Home GSoC 2026: Native Wasm Tail Call Support in the Kotlin/Wasm Backend
Post
Cancel

GSoC 2026: Native Wasm Tail Call Support in the Kotlin/Wasm Backend

Overview

The goal of the project is to let the Kotlin/Wasm backend emit native Wasm tail call instructions (return_call and return_call_ref) at call sites that the existing tailrec lowering cannot reach. This covers mutual recursion, self recursion in functions where the developer did not annotate tailrec, virtually dispatched tail calls, interface dispatched tail calls, and any non self tail call. The motivating problem is that Wasm has no specified maximum stack depth and host engines impose their own ceilings, so any unbounded recursive structure other than a direct self recursive tailrec function currently risks trapping.

Work status

IR opcode primitives (PR 1, open)

Adds RETURN_CALL (0x12) and RETURN_CALL_INDIRECT (0x13) to the WasmOp enum. RETURN_CALL_REF (0x15) was already present. Adds buildReturnCall and buildReturnCallRef helpers on WasmExpressionBuilder for the upcoming consumer in BodyGenerator. Removes the @Ignore on BinaryCodecTest.tail-call so the upstream WebAssembly tail call spec test suite round trips through Kotlin’s binary and text encoders against wabt. Includes a localized text emitter workaround for a known wabt 1.0.19 parser bug (WebAssembly/wabt#2018).

Static dispatch emission (PR 2, open)

Adds WasmTailCallCollector, a pre pass that walks an IrFunction body and collects every IrCall that lexically appears in tail position. The visitor topology mirrors TailRecursionCallsCollector (covers IrWhen branches, IrBlock and IrContainerExpression tails, IrReturn children, and excludes IrTry) but drops the self call requirement and the tailrec specific filters. BodyGenerator consumes the side table at its static dispatch emit site and swaps call for return_call when the call is in the set and the eligibility filter passes. The eligibility filter rejects constructor callees and requires matching Wasm result type signatures between caller and callee. A WASM_ENABLE_TAIL_CALLS configuration key (default on) gates the entire feature for fall back to plain calls when needed. Also passes --enable-tail-call to binaryen so the post compile wasm-opt step accepts the new opcodes.

Virtual and interface dispatch (PR 3, draft)

Extends the BodyGenerator change to the vtable virtual dispatch path and the itable interface dispatch path. Both produce return_call_ref from the typed funcref already loaded onto the stack. The receiver load, ref cast, and struct get sequences stay identical, only the terminal opcode changes. Drafted in the working branch, ready to split out once PR 2 review is settled.

Stress and correctness tests (PR 4, draft)

Mutual recursion at depths up to 1M, virtual dispatch bouncing across class hierarchies. Targets multiple JS engines via the existing WasmVM test runner. Will not include benchmark code since the standalone benchmark project lives outside the Kotlin tree.

ENTRIES PROVIDED:

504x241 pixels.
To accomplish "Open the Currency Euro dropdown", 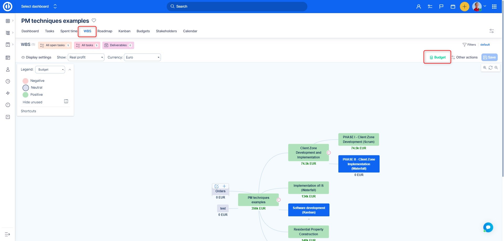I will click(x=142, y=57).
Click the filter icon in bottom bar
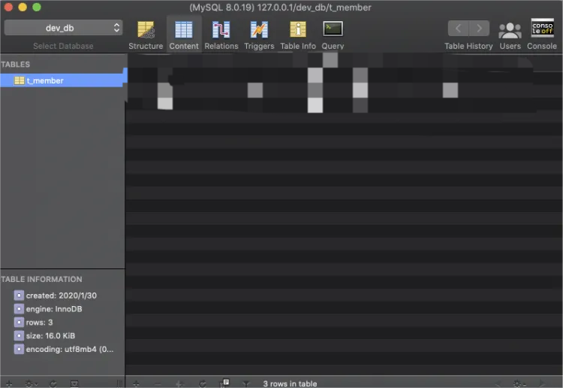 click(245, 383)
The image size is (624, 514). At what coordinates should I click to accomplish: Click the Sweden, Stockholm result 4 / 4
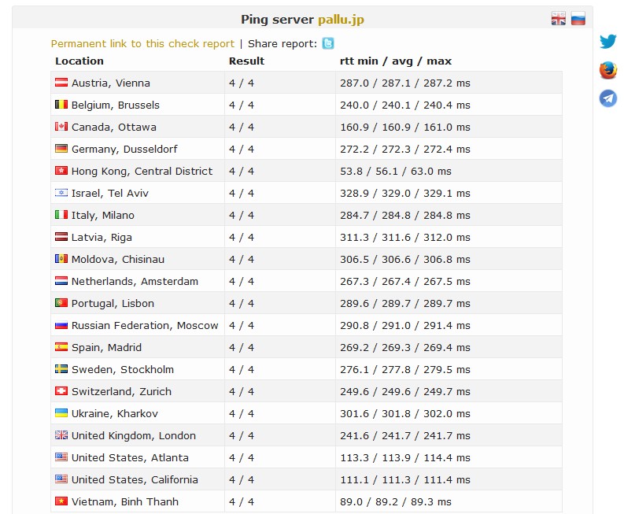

* * *

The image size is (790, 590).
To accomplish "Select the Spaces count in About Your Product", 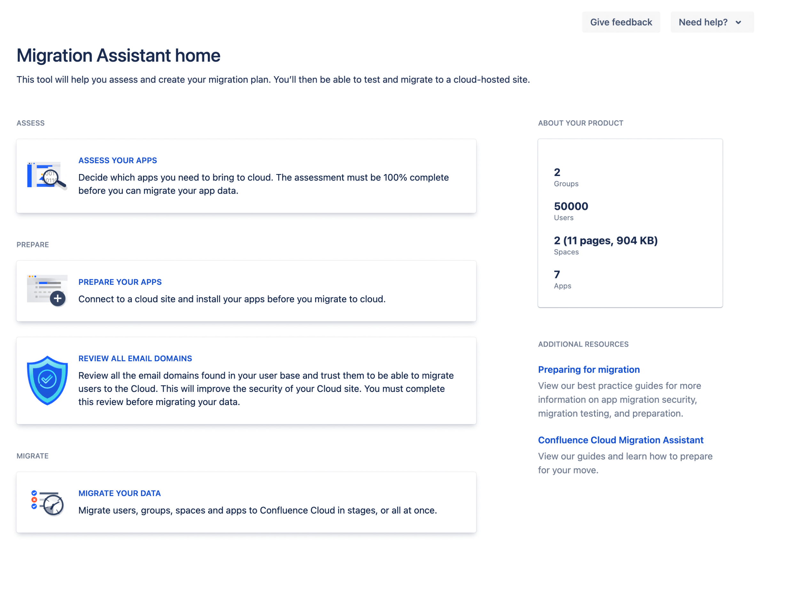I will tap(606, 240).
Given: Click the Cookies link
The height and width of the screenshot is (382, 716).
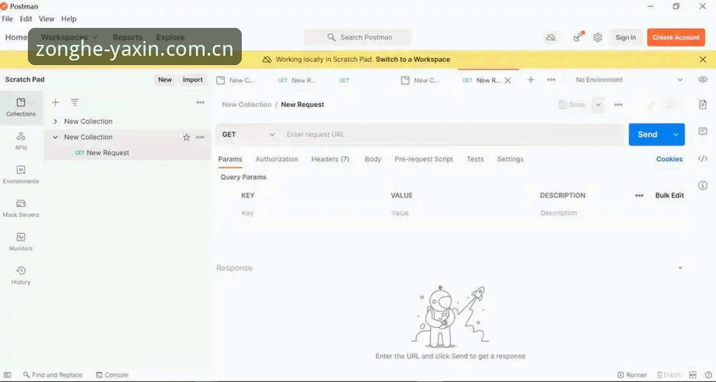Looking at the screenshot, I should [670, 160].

TASK DESCRIPTION: From the overview section of the Kotlin/Wasm tail call project page, list every kind of call that the project is meant to cover beyond the reach of the existing tailrec lowering.

REPLY:
- Mutual recursion
- Self recursion in functions where the developer did not annotate tailrec
- Virtually dispatched tail calls
- Interface dispatched tail calls
- Any non self tail call